= Beginning of Section =

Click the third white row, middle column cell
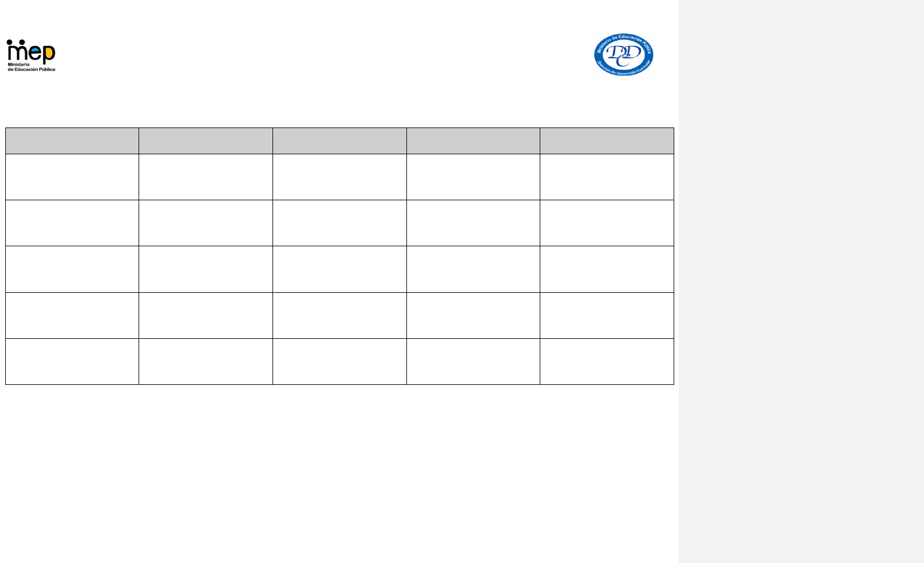The width and height of the screenshot is (924, 563). [x=339, y=269]

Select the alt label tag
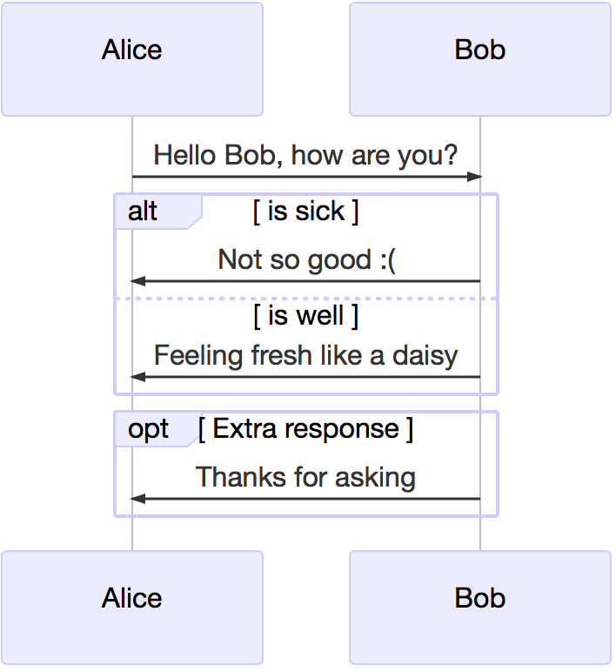pos(158,212)
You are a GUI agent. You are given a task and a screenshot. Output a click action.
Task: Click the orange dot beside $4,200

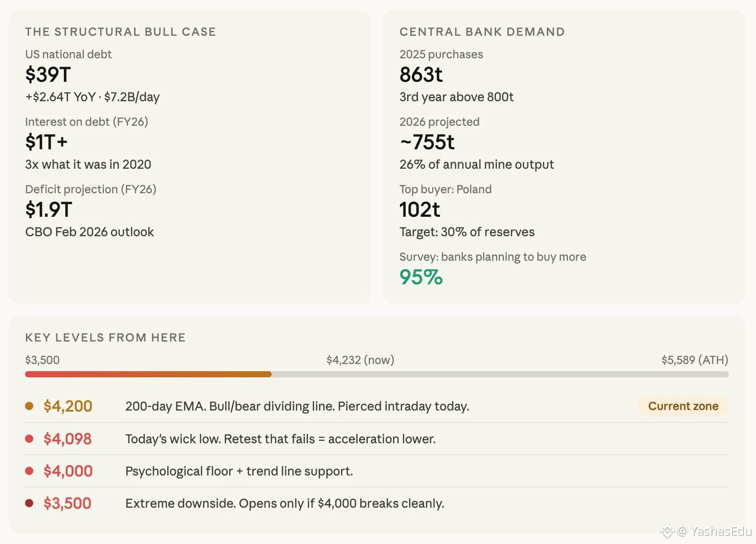tap(29, 406)
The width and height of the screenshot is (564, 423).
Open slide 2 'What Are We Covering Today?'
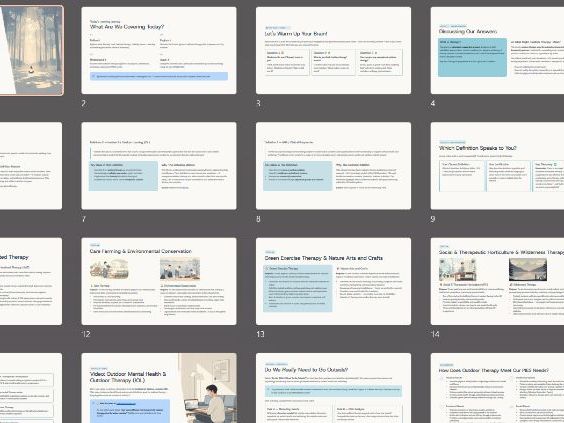tap(159, 50)
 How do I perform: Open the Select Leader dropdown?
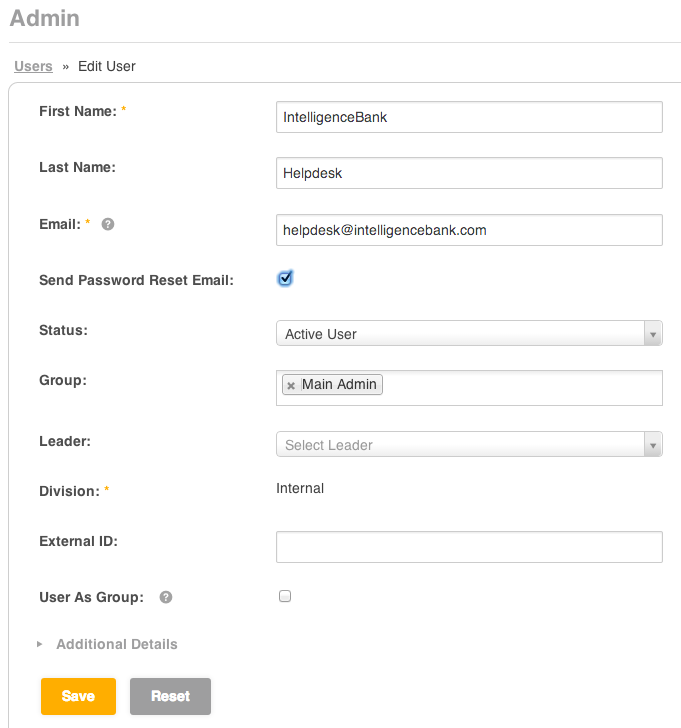coord(469,444)
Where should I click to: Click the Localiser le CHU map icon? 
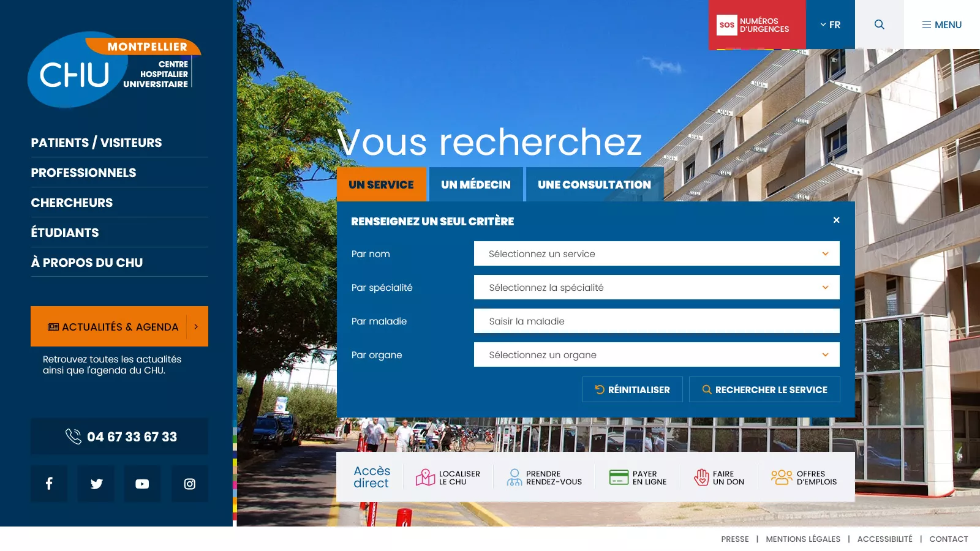(x=425, y=478)
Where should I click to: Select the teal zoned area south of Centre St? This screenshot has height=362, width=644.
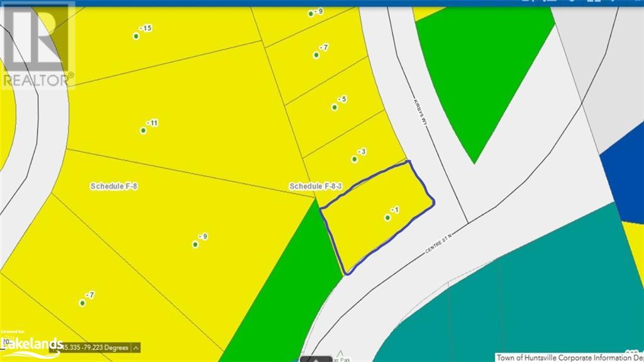pos(535,296)
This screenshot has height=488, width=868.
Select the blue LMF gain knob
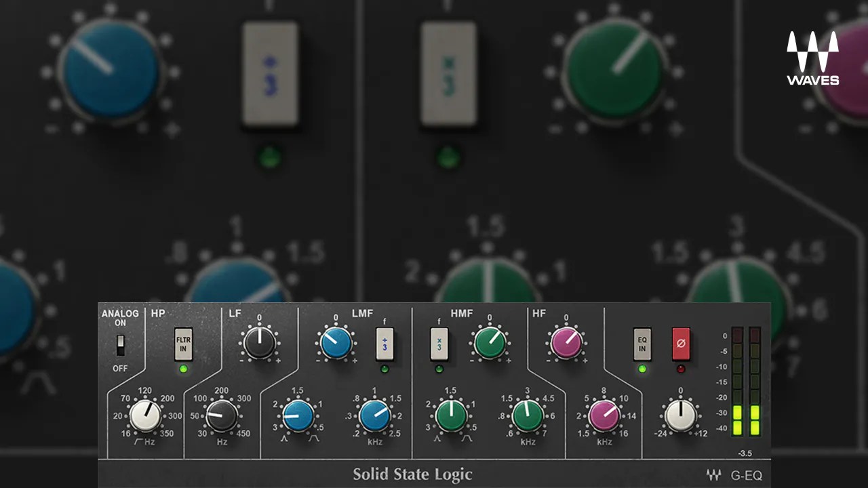click(x=336, y=342)
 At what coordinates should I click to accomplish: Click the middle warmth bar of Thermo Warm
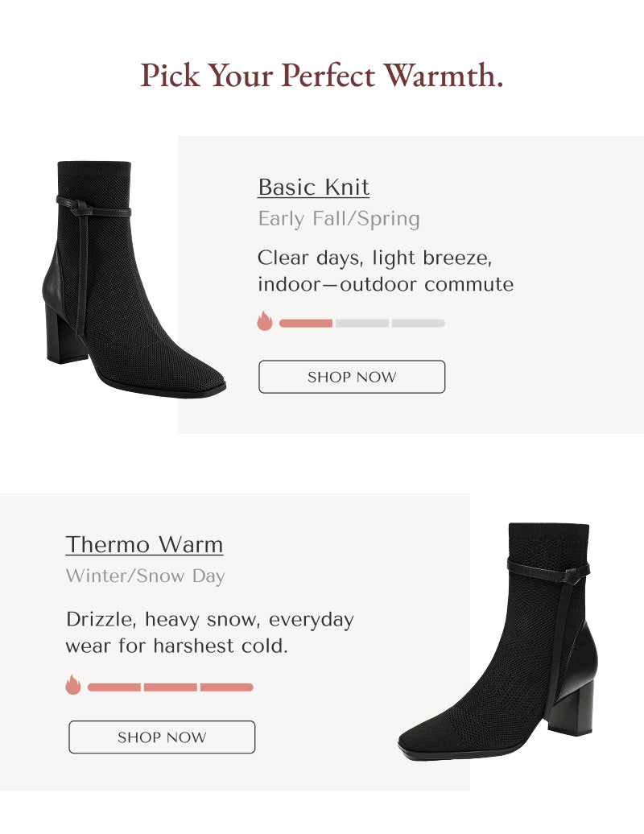tap(170, 687)
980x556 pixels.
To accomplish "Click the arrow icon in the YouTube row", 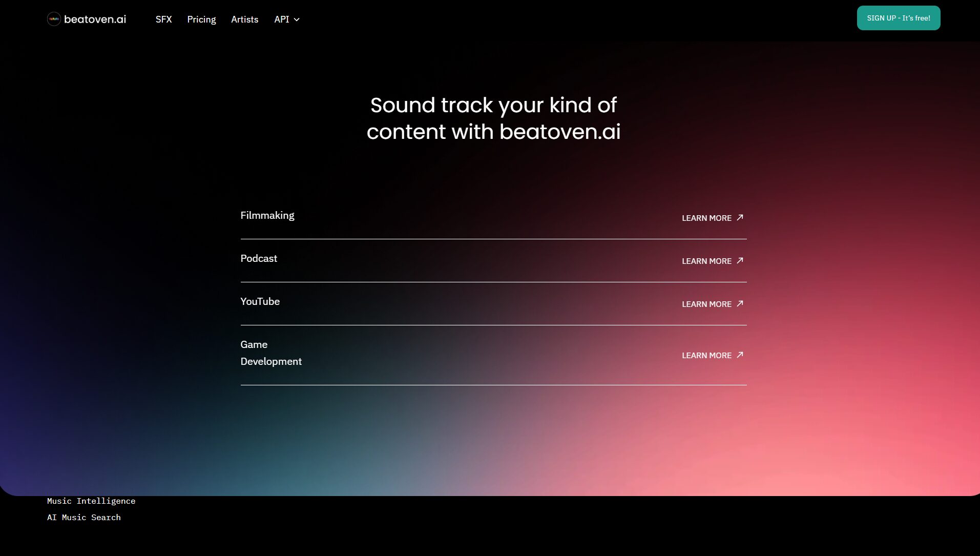I will coord(740,304).
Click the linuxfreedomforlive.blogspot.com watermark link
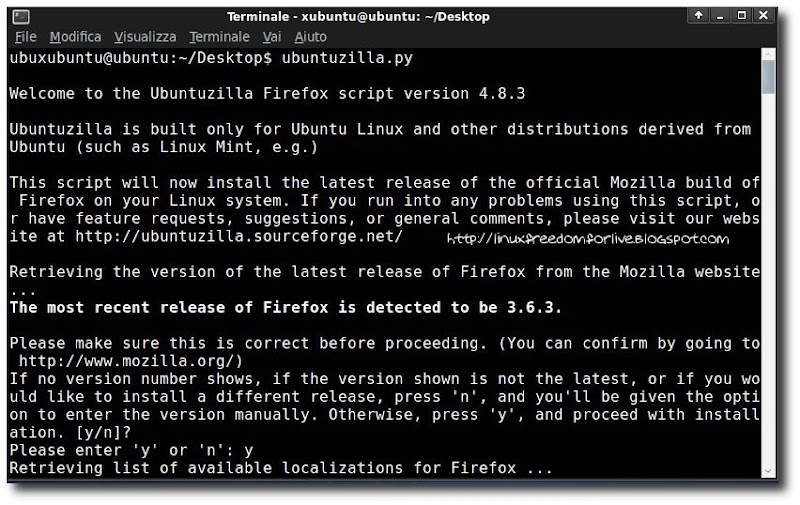Screen dimensions: 800x505 [x=588, y=239]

= End of Section =

### Your objective
Write out exactly the run of lines above that starts at the line containing "Select the alt label tag" and ends at the line containing "This screenshot has height=488, width=868.". Include both, and leave the pictures out.

### Response
Select the alt label tag
pos(158,212)
You are a GUI agent. You are given a task and a screenshot. Output a click action.
Task: Click the orange dot beside $4,200

tap(29, 406)
The width and height of the screenshot is (564, 423).
Open slide 2 'What Are We Covering Today?'
tap(159, 50)
 How do I perform: Open the Select Leader dropdown?
coord(469,444)
Where should I click to: Click the Localiser le CHU map icon? 
(x=425, y=478)
Where should I click to: Select the teal zoned area south of Centre St? This screenshot has height=362, width=644.
pos(535,296)
This screenshot has height=488, width=868.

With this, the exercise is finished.